Input for this task –
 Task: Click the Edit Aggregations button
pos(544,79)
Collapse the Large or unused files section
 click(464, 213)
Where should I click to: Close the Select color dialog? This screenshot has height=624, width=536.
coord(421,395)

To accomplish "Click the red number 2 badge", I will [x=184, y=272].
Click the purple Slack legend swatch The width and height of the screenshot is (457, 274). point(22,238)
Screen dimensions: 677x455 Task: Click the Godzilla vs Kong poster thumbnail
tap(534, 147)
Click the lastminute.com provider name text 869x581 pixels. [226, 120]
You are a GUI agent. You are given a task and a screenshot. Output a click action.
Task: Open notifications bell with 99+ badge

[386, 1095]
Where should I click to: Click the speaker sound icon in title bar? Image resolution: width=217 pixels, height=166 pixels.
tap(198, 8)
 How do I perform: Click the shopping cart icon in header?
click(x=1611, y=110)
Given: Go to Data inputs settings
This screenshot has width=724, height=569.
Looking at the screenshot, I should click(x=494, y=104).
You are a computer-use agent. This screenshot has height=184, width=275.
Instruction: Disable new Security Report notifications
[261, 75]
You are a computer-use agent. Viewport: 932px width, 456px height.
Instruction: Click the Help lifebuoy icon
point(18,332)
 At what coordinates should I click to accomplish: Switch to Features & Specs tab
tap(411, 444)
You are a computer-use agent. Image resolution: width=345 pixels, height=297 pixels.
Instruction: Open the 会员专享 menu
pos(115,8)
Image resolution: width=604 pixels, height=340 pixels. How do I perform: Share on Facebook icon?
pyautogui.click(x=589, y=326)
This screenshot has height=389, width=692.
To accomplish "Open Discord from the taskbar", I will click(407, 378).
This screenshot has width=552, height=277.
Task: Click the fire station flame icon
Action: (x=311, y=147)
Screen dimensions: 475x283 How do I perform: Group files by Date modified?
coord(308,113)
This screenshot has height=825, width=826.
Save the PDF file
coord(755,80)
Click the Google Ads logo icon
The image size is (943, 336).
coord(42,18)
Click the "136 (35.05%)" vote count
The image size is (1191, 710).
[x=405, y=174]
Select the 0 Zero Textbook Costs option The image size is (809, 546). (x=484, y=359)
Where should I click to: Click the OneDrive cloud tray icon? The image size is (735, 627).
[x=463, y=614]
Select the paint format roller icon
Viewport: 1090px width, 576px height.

Problem details – Give only the number of lines above holding "computer".

Task result – 3